(Excerpt provided)

Artificial sweeteners may tip scales toward metabolic problems

Eating artificial sweeteners may spur the very health problems that dieters try to avoid. A new multipronged study of mice and a small number of people finds that saccharin meddles with the gut’s microbial community, setting in motion metabolic changes that are associated with obesity and diabetes.

Other zero-calorie sweeteners may cause the same problems, researchers say September 17 in Nature.

Though the finding is preliminary, four of seven human volunteers eating a diet high in saccharin developed impaired glucose metabolism, a warning sign for type 2 diabetes.

“This is very interesting and scary if it really does hold for humans,” says Robert Margolskee of the Monell Chemical Senses Center in Philadelphia, who was not involved with the work. “There could be unintended consequences of these artificial sweeteners.”

Until recently, most sugar substitutes were thought to pass through the gut undigested, exerting little to no effect on intestinal cells. As ingredients in diet soda, sugar-free desserts and a panoply of other foods, the sweeteners are touted as a way for people with diabetes and weight problems to enjoy a varied diet.

But the new study, led by computational biologist Eran Segal and immunologist Eran Elinav of the Weizmann Institute of Science in Rehovot, Israel, suggests that rather than helping people, the sweeteners may promote problems.

(Questions)
a) Translate this sentence from the article on artificial sweeteners into Spanish: "Other zero-calorie sweeteners may cause the same problems, researchers say September 17 in Nature."
b) Summarize the article on artificial sweeteners in two sentences.
c) Write the next part of the article on artificial sweeteners, picking up after its final sentence.

Stored data entries

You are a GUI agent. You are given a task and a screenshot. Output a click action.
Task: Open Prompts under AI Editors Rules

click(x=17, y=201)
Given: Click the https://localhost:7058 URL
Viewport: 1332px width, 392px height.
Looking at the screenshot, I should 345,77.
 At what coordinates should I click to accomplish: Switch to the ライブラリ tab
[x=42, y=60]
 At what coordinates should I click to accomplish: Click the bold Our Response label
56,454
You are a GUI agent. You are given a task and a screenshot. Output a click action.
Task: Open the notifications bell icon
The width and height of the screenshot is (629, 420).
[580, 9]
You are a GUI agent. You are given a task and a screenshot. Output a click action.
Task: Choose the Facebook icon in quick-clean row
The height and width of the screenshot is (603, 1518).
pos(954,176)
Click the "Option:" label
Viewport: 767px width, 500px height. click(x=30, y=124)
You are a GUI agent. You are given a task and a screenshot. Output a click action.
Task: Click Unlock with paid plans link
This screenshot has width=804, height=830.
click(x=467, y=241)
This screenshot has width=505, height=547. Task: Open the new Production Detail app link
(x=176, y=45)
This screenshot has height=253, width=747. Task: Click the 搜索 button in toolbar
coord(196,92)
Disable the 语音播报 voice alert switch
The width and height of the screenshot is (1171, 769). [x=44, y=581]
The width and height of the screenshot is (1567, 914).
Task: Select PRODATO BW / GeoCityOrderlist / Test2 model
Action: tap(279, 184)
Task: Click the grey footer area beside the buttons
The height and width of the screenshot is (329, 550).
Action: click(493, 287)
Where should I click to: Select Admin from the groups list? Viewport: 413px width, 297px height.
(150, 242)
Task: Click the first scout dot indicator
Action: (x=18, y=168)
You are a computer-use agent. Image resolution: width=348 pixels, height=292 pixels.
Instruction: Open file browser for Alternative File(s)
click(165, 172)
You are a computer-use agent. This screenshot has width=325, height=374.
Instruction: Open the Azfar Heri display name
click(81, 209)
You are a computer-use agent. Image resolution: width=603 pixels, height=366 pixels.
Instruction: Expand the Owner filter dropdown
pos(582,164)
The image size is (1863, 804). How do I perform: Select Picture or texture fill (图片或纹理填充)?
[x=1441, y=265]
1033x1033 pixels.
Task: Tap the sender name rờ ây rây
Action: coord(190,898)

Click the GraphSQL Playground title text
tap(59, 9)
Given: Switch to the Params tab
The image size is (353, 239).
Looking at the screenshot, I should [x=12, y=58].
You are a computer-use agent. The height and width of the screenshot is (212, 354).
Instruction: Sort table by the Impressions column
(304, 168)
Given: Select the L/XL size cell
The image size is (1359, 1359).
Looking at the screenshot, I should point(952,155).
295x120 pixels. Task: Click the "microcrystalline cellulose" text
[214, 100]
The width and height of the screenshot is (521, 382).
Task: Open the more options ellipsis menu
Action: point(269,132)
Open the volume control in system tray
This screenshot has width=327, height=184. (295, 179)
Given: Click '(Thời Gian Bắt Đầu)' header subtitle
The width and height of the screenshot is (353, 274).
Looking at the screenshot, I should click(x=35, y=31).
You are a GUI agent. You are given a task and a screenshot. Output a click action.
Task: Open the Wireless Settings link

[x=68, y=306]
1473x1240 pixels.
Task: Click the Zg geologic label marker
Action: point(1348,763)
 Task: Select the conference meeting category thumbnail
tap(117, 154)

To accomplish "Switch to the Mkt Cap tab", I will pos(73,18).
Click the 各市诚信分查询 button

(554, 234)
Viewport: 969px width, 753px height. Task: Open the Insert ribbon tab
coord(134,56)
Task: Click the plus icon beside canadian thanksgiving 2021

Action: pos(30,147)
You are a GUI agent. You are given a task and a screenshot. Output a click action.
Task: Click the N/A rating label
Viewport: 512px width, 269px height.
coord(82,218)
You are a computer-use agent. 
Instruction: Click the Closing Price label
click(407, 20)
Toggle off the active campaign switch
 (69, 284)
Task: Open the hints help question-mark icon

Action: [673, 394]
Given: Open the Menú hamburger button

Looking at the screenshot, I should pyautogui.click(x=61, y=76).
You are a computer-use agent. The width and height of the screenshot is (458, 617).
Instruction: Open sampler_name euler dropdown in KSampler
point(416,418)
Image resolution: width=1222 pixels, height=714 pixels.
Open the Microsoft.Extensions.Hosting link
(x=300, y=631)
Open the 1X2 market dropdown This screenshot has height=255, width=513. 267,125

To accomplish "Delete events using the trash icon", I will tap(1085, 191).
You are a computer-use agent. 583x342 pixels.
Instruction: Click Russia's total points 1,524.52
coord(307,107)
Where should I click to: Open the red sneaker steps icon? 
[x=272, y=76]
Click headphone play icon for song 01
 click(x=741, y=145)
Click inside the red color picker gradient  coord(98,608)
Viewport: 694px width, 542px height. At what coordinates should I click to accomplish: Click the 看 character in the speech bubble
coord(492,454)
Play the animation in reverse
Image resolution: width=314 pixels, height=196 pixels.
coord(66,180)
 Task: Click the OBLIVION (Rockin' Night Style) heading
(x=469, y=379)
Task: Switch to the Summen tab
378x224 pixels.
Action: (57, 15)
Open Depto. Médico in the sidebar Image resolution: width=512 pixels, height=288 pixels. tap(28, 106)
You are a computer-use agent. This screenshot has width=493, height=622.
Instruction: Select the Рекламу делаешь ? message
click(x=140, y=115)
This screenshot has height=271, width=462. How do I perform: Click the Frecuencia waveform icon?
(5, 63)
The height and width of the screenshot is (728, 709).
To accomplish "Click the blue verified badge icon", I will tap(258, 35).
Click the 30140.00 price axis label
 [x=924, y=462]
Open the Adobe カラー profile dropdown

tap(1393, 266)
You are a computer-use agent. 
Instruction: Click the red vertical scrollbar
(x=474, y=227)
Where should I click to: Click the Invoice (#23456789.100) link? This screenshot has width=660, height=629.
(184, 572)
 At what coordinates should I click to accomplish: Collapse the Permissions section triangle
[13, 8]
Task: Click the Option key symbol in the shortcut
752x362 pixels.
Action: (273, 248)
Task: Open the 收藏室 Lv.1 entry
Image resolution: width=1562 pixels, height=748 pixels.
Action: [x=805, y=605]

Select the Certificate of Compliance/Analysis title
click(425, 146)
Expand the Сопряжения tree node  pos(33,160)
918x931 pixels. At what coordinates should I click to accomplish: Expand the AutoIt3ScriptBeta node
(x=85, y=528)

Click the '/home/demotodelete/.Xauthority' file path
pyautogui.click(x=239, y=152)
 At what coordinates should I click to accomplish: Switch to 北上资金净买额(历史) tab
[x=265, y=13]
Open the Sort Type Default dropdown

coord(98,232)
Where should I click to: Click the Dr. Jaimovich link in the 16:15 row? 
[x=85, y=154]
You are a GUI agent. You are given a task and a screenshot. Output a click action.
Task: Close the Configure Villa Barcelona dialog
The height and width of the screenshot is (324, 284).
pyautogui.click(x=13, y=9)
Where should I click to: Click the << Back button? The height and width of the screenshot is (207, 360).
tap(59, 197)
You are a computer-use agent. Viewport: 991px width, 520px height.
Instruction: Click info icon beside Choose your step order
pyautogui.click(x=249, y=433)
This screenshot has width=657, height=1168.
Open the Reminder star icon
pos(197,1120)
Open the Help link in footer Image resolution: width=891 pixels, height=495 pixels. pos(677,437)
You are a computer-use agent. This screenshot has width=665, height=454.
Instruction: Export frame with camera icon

(Numbered answers)
a) Otros edulcorantes sin calorías podrían causar los mismos problemas, afirman los investigadores el 17 de septiembre en Nature.

b) A study of mice and a small number of people finds that saccharin disrupts the gut's microbial community, setting off metabolic changes associated with obesity and diabetes, and researchers say other zero-calorie sweeteners may do the same. Although the finding is preliminary, four of seven human volunteers on a high-saccharin diet developed impaired glucose metabolism, which challenges the earlier belief that sugar substitutes pass through the gut with little effect.

c)
After 11 weeks of drinking water doped with the sweeteners saccharin, sucralose or aspartame, mice had abnormally high glucose levels in their blood after eating. Digested food gets broken down into glucose, the most common carbohydrate, which then enters the bloodstream to be used as fuel or stored, often as fat. When glucose metabolism is impaired, high blood glucose levels — a hallmark of diabetes — can result.

Since blood glucose levels were most off-kilter in the saccharin-fed mice, the researchers zeroed in on this sweetener, which is found in Sweet’N Low, jams, salad dressings, vitamins and many other low- and no-calorie foods. The scientists gave saccharin to mice that were fed a high-fat diet. The mice developed impaired glucose metabolism in as little as five weeks, suggesting the sweetener had the same effect regardless of whether mice were lean or overweight. Meanwhile, mice eating glucose-laced water had normal metabolisms.

Then the scientists gave the saccharin-fed mice antibiotics to wipe out their intestinal bacteria. The mice’s glucose metabolism recovered, suggesting that gut microbes might play an important role in glucose metabolism. So the researchers transplanted fecal microbes from saccharin-fed mice into the guts of mice with microbe-free intestines that then, in turn, developed impaired glucose metabolism.

Genetic analyses of the microbes in the mice’s intestines revealed major differences in the microbial groups present in saccharin-fed mice compared with mice eating a regular diet.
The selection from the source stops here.